The undersigned human rights organizations denounce the Supreme State Security Prosecution’s illegitimate practice of “recycling cases,” and call for its immediate discontinuation. The renewal of Mohamed al-Qassas’ detention yesterday January 21th is the latest injustice incurred by the “recycling” or arbitrary revival of cases, a practice increasingly deployed against human rights defenders, journalists, political opponents and others perceived as critical of the Egyptian government. Frequently used to re-imprison released detainees, “recycling cases1” occurs when a new case is brought by the Supreme State Security Prosecution against someone who has served or is still serving a previous sentence. The new cases, which are in effect simply revived versions of the old cases against the defendants, are solely and entirely reliant upon the notoriously untrustworthy national security investigations of the Interior Ministry.

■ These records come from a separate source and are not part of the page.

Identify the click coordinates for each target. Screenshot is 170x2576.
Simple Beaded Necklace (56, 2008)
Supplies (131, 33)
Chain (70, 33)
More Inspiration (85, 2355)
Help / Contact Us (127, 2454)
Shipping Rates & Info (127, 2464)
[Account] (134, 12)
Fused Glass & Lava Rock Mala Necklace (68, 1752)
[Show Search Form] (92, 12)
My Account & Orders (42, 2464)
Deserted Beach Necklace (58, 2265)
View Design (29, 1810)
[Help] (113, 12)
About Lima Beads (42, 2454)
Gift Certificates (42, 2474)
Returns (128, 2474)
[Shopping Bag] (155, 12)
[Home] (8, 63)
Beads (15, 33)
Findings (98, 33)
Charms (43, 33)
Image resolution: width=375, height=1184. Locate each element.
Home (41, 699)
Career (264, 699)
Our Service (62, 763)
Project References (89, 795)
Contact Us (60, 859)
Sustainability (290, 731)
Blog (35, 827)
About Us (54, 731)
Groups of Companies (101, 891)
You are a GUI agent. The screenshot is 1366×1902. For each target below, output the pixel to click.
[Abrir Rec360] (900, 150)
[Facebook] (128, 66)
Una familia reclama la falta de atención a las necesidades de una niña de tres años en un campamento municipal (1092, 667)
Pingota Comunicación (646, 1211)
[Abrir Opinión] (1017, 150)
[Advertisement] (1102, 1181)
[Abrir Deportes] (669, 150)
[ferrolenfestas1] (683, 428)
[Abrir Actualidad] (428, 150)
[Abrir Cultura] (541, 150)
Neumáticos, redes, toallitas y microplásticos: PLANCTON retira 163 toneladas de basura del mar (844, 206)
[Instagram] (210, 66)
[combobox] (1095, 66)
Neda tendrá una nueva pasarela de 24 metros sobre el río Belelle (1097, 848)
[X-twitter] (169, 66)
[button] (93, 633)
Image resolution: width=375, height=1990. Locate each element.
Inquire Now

The detention of Mohamed al-Qassas, deputy president of the opposition party Strong Egypt, was renewed yesterday for 15 days by the Supreme State Security Prosecution, in connection with a new case that had been brought against him, no. 1781 of 2019. This came after his release on December 8th of last year in Case no. 977 of 2017, after he had served two years in solitary confinement at a high-security prison. The current case, based on “national security investigations” only, accuses al-Qassas of organizing meetings inside his solitary prison cell as well as joining a terrorist group and financing it from inside the prison.
Used to keep an ever-growing number of peaceful critics of Egypt’s authoritarian government perpetually behind bars, cases are “recycled” primarily in two ways. In the first, an activist is released for weeks or months after being detained on dubious charges, and then is re-arrested in a new case for the same or similar charges – as occurred in the cases of lawyer and activist Mahienour el-Masry and lawyer Mohamed Hamdoun. In the second, verdicts are issued to release detainees; however, the verdict is never actually implemented. Instead, the detainee remains imprisoned or is disappeared for a while and then re-appears charged under a new case.
Many individuals prosecuted under politicized or duplicitous charges remain perpetually ensnared in Egypt’s prison system, ranging from prominent activists, journalists, and bloggers to ordinary citizens. Blogger Islam al-Refaei, known as (5orm), was investigated in Case no. 441 of 2018 after he was released on bail on August 14, 2018, after being detained under Case no. 977. He was charged in the new case with contacting Amnesty International and Human Rights Watch from inside the prison facility, according to national security investigations. Al-Refaei remains in pre-trial detention. Adel Sabri, a journalist and editor-in-chief of Masr Al-Arabia news website, remains detained in pre-trial detention for investigations under the same case, after receiving a court verdict for his release on 10,000 LE bail in another case. He had served over a year and a half of pre-trial detention pending the two cases.
Lawyer Ibrahim Metwally, founder of the Association of the Families of the Disappeared, remains in pre-trial detention, once again, pending a new case, no. 1470 of 2019. Metwally is accused of joining a terrorist group and involvement in terrorist financing crimes, just two weeks after his release on October 15 from the first case (no. 900 of 2017), after spending two years in solitary confinement.
Security forces arrested Ola al-Qaradawi, daughter of an Islamic cleric, on June 30, 2017, and after spending a year in solitary confinement, the Criminal Court decided to release her with precautionary measures. However, a new investigation report issued by the national security services halted the verdict’s implementation, and her imprisonment was yet again renewed pending a new case, where she was accused of participating – from inside a prison cell where she was solitarily confined – in the financing of a terrorist group.
The undersigned organizations condemn the Supreme State Security Prosecution’s reprehensible conduct in solely relying upon national security investigations to re-imprison people who had been released. These investigations lack not only evidence and transparency, but as starkly illustrated in the above cases, they are utterly devoid of logic as well. Why are the new cases only disclosed after the release of the accused, when – if the investigations were legitimate – the authorities would have known of the accused’s crimes well before their release? Furthermore, it is unfeasible for prisoners to finance terrorism, join terrorist groups and organize meetings of these groups, all while being held in solitary confinement. And if these crimes were to have been carried out from inside the prison, this would have only been possible with the complicity of the prison guards and administration.
The patently untenable and illogical legal premises upon which “recycling cases” is based exposes this practice, not as an instrument of justice, but rather, as an instrument of repression: simply further evidence of executive tampering with Egypt’s justice system to silence any dissent to the state’s authoritarian rule.
Cairo Institute for Human Rights Studies
Arabic Network for Human Rights Information
Association for Freedom of Thought and Expression
Committee for Justice
Egyptian Front for Human Rights
- Belady Center for Rights and freedoms
1 The Egyptian Commission for Rights and Freedoms launched an online blogging campaign on the 25th of December 2019, titled #RecyclingOppression (#تدوير_القمع), on the phenomenon of recycling cases.